■ WHAT THIS TASK INVOLVES
Determine how many lines in the listing hold "computer" and give only that number.

== GIVEN DATA

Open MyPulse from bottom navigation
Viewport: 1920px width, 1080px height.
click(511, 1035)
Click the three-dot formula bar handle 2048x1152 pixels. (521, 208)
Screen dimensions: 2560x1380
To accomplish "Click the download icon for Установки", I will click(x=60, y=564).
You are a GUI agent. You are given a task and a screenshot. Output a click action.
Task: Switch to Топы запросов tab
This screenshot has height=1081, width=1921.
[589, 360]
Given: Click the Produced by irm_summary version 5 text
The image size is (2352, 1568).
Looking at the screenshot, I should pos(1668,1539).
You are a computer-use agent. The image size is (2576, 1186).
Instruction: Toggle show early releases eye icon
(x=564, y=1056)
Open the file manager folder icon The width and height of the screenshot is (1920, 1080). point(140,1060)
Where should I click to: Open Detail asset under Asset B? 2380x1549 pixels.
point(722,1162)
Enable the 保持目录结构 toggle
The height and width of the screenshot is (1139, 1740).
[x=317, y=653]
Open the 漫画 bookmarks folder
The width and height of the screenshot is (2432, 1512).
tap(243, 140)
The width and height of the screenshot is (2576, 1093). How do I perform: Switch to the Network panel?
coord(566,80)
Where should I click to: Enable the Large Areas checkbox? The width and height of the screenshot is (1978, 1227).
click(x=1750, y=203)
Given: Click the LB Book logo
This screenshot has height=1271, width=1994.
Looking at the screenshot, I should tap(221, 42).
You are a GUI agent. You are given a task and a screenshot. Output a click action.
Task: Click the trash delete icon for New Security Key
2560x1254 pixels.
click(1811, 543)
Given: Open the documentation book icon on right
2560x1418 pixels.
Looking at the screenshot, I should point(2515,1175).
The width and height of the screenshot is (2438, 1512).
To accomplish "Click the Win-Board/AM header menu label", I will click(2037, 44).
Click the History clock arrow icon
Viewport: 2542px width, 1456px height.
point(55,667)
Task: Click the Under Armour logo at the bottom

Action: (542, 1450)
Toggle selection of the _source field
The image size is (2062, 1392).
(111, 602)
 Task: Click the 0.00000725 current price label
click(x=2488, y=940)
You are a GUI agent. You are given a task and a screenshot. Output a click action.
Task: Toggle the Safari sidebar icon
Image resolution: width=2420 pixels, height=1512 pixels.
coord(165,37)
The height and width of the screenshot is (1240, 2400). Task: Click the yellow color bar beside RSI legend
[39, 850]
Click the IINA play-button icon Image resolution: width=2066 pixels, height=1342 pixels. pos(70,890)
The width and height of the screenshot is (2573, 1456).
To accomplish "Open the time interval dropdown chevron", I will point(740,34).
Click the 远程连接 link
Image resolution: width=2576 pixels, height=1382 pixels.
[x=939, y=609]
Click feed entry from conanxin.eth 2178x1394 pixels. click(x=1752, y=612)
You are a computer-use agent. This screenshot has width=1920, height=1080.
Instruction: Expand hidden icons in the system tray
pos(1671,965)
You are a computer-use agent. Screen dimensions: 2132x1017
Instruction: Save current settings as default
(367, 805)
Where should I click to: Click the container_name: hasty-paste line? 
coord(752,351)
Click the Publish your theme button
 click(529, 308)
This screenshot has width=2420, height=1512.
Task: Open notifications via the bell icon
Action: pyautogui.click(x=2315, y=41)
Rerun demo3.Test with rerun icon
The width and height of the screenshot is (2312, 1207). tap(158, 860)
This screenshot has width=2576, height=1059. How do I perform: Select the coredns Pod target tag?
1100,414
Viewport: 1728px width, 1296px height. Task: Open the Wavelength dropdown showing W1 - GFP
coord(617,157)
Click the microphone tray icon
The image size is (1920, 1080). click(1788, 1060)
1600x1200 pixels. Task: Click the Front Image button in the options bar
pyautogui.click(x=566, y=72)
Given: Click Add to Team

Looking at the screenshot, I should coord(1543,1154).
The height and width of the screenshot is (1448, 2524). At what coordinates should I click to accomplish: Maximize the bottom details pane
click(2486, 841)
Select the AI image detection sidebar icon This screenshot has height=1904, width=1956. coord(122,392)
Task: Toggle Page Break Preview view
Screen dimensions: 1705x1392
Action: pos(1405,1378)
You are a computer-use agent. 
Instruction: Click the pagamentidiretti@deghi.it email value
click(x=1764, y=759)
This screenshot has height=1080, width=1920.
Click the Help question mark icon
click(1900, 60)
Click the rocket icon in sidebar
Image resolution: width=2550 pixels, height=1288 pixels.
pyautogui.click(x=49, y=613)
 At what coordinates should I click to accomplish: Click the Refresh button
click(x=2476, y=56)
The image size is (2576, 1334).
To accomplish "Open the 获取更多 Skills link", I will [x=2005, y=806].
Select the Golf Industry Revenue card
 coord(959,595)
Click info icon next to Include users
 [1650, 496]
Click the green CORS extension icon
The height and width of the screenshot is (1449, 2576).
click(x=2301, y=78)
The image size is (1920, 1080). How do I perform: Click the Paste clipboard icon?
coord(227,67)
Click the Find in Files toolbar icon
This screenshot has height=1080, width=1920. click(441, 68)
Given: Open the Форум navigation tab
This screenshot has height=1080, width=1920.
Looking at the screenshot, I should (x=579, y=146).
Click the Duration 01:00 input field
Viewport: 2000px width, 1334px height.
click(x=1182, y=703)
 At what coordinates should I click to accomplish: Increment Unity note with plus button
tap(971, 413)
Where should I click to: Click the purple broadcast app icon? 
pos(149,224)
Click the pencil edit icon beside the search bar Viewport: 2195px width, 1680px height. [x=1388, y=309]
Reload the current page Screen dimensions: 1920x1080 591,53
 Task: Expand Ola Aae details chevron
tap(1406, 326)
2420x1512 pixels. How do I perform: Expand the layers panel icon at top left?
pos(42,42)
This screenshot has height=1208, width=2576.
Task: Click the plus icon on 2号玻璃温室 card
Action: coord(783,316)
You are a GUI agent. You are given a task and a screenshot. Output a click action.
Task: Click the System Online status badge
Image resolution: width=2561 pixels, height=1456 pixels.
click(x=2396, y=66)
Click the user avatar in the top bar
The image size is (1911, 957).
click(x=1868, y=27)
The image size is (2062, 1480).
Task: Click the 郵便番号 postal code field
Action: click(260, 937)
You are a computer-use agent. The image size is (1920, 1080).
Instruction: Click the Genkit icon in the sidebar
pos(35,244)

====

■ RESPONSE
5